Dataset excerpts

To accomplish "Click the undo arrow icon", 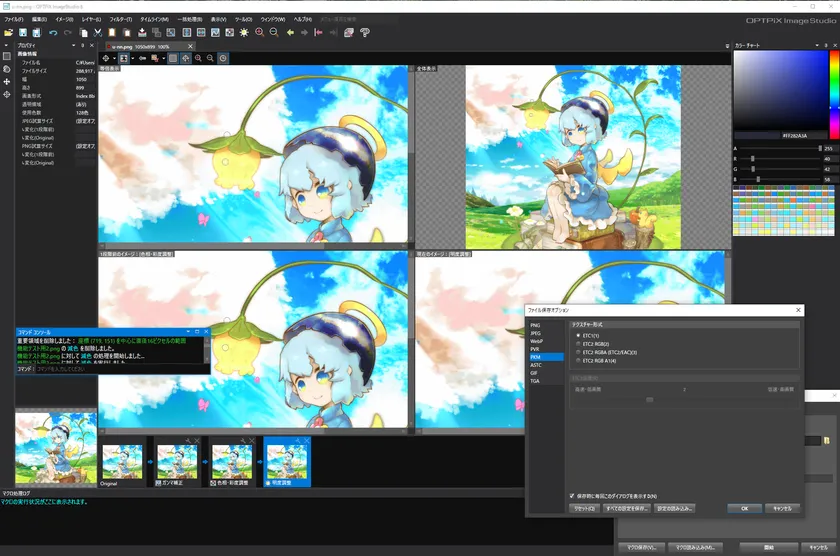I will (x=54, y=32).
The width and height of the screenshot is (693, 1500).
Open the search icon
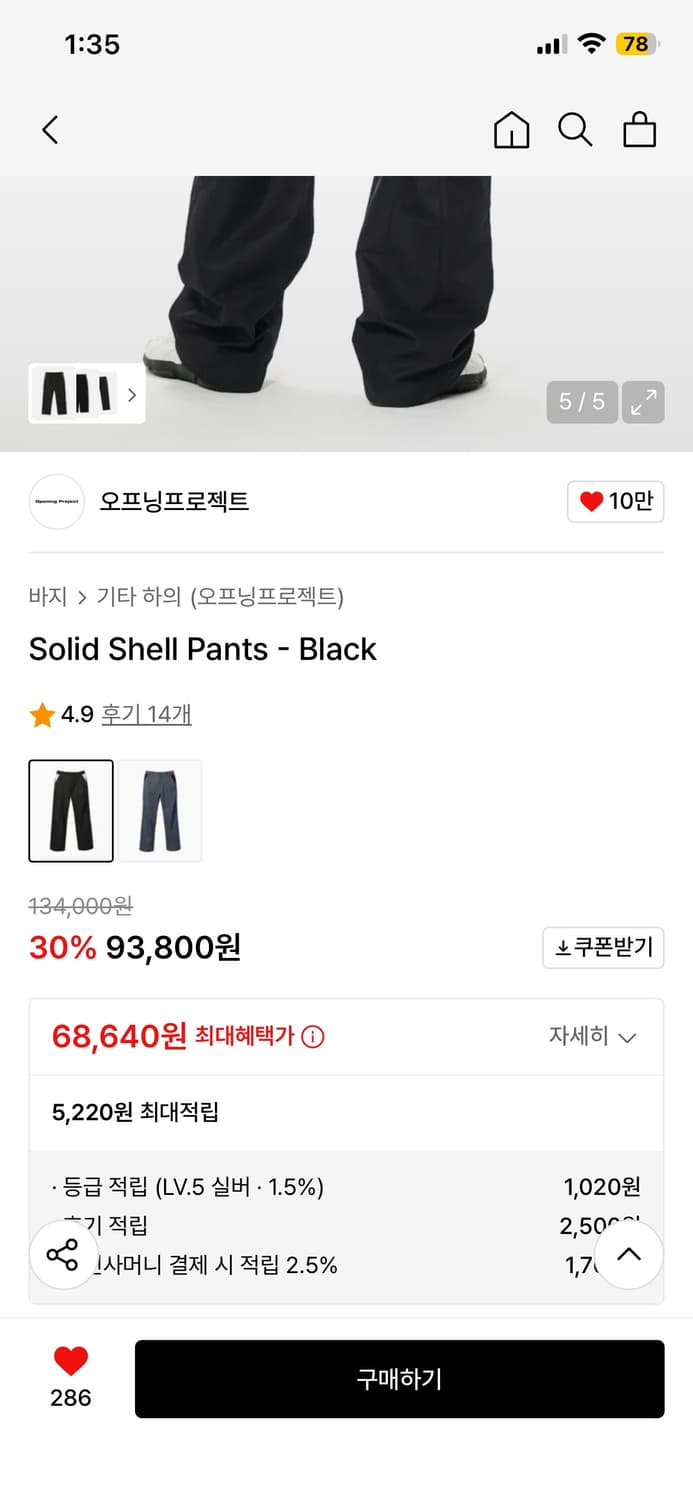575,129
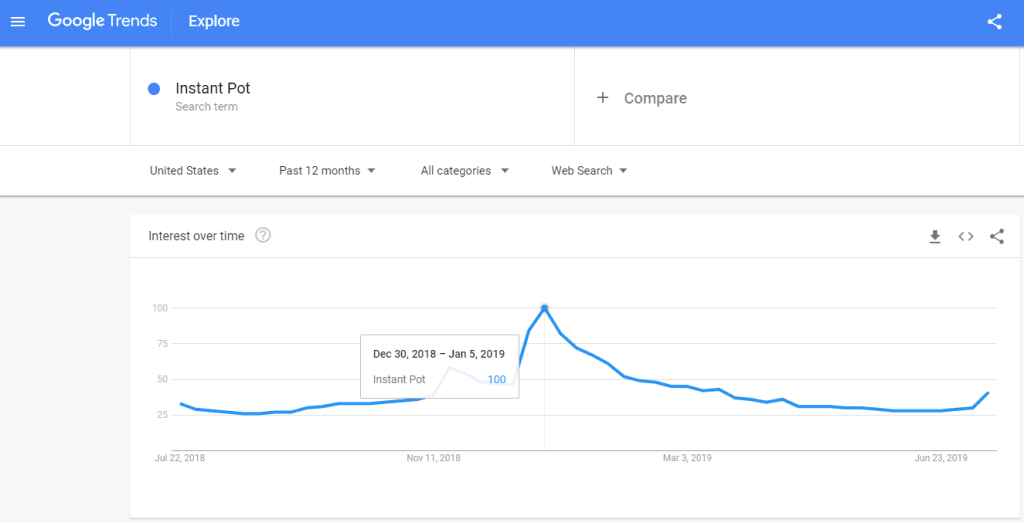Download the Interest over time CSV
The width and height of the screenshot is (1024, 523).
(935, 236)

What is required:
Your answer should consist solely of the lines from the one with "The width and height of the screenshot is (693, 1500)." through the last line of the entries, restated word for word, with the pictures omitted.

Answer to the exercise:
The width and height of the screenshot is (693, 1500).
Open the search icon
575,129
Download the Interest over time CSV
The width and height of the screenshot is (1024, 523).
(935, 236)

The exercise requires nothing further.